Despite Portal and Antichamber having more innovative game principles, of the three I enjoyed Qbeh-1 most.
As I see it, the beauty of Qbeh-1 stems from the level design, the atmosphere and ambience. It has the feel of discovering abandoned places of ancient cultures, with some left-over machinery such as doors to be opened with switch mechanisms, cube elevators and fans (ventilators). The background music perfectly enhances the visual impressions and the "exploration" feeling. It will change at some points within levels, for example upon entering impressive, awe-inspiring halls.
Qbeh-1 is linear in the sense that there is one level after another, each a place of its own, with its own theme, and separate from other levels.
What may seem odd at first, but really adds a lot to the atmosphere, is the fact that each individual level is located mid-air, sort of "in the clouds". You will often find yourself balancing on the brink of "abyss", and falling down is the main danger to be faced in many levels of the game.
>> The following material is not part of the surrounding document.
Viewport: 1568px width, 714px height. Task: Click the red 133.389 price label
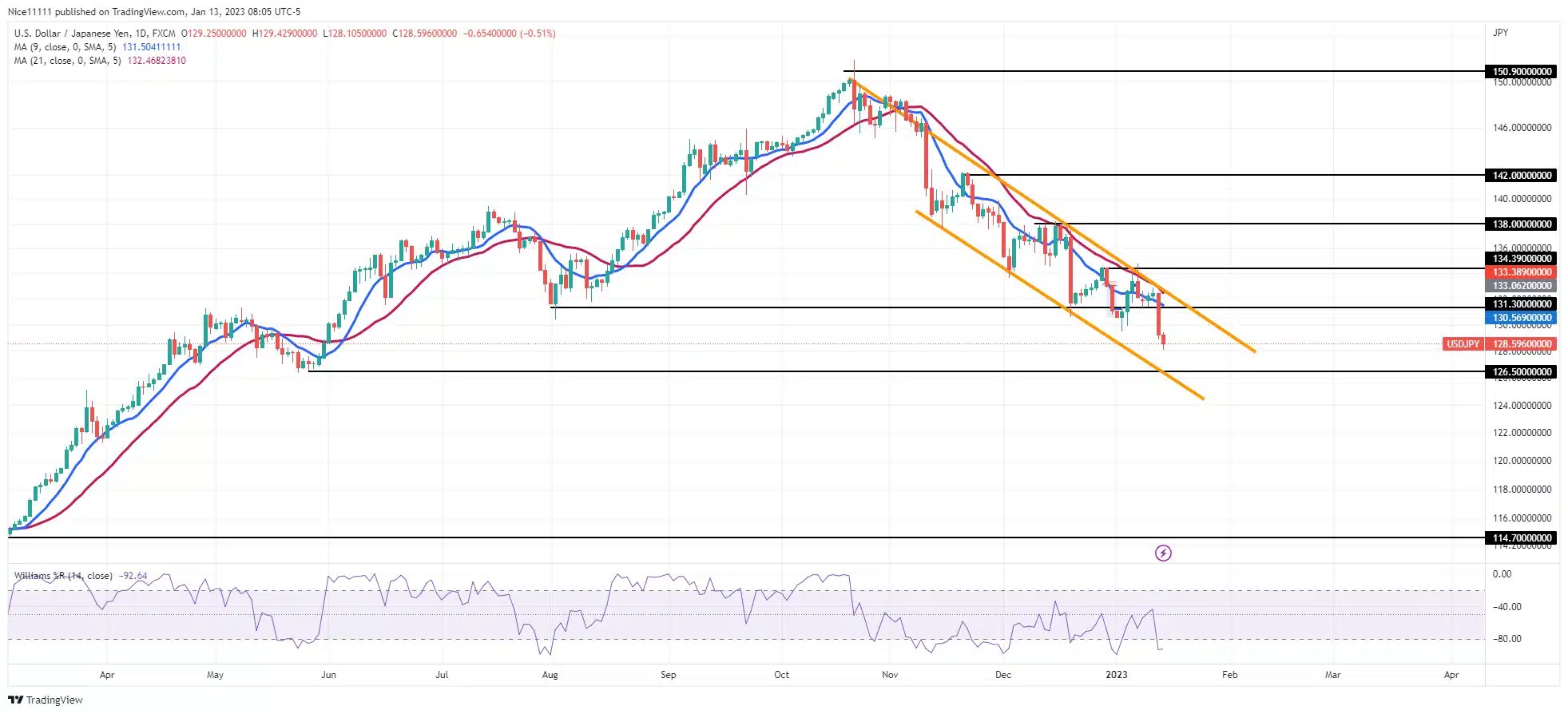pos(1522,272)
Due to cleverly placed checkpoints the game never feels frustrating. Many of the places feel like ruins, some of them crumbling under your feet.
Discovery is one of the main joys in the game: There are several surprises to be found within the levels, and finding special items hidden within the levels is part of what's needed to beat the game. So looking around closely to find non-obvious paths to progress on is essential in Qbeh-1. Often you'll find yourself "outdoors", or peeking outside hallways and halls, getting the tease of seeing parts of levels you want to progress to, and not knowing yet how to get there.
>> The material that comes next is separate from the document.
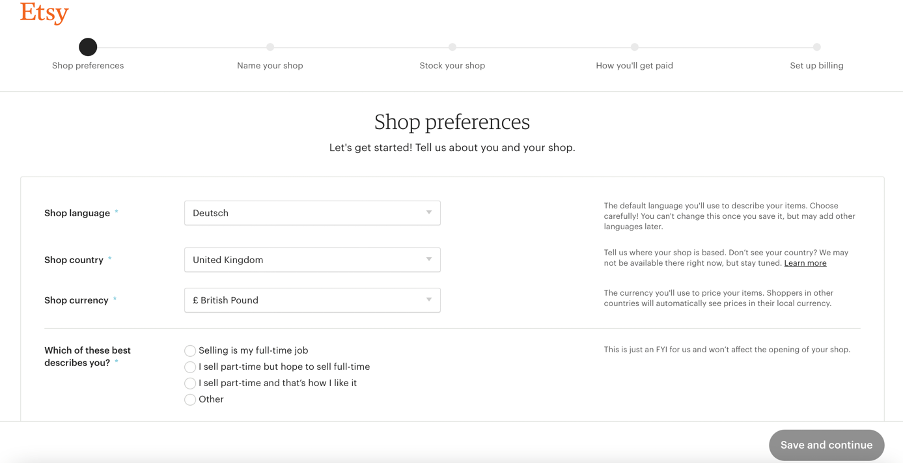Click the 'Set up billing' step label
This screenshot has height=464, width=904.
[817, 66]
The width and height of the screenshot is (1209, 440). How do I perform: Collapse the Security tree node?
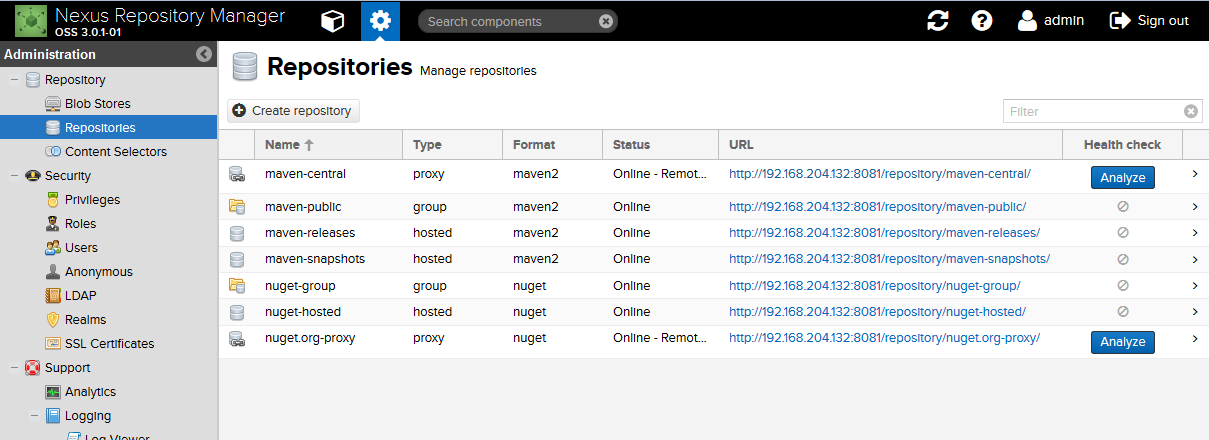(x=14, y=176)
Your basic interaction with the world around you consists of running around and jumping, similar to most first person 3D games. Most other interactions are done by collecting cubes - there are different types scattered in the levels - and applying them in certain locations within the levels, sometimes to activate switches, sometimes to build bridges or to provide other means of getting to some place that would be unreachable without cubes. These "cube application puzzles" will rarely be intellectual challenges to spend hours on. However, there are often different ways of applying the cubes - it is a creative task with non-obvious solutions and surprising new paths.
Usually you have all the time in the world within the levels. There are only a few locations and challenges within the levels, such as elevator cubes and fans, where accurately timed jumps and cube placings are essential.
It feels really rewarding to reach parts of levels previously unreachable, often seeing levels from completely new angles, and often climbing incredible heights - face your vertigo!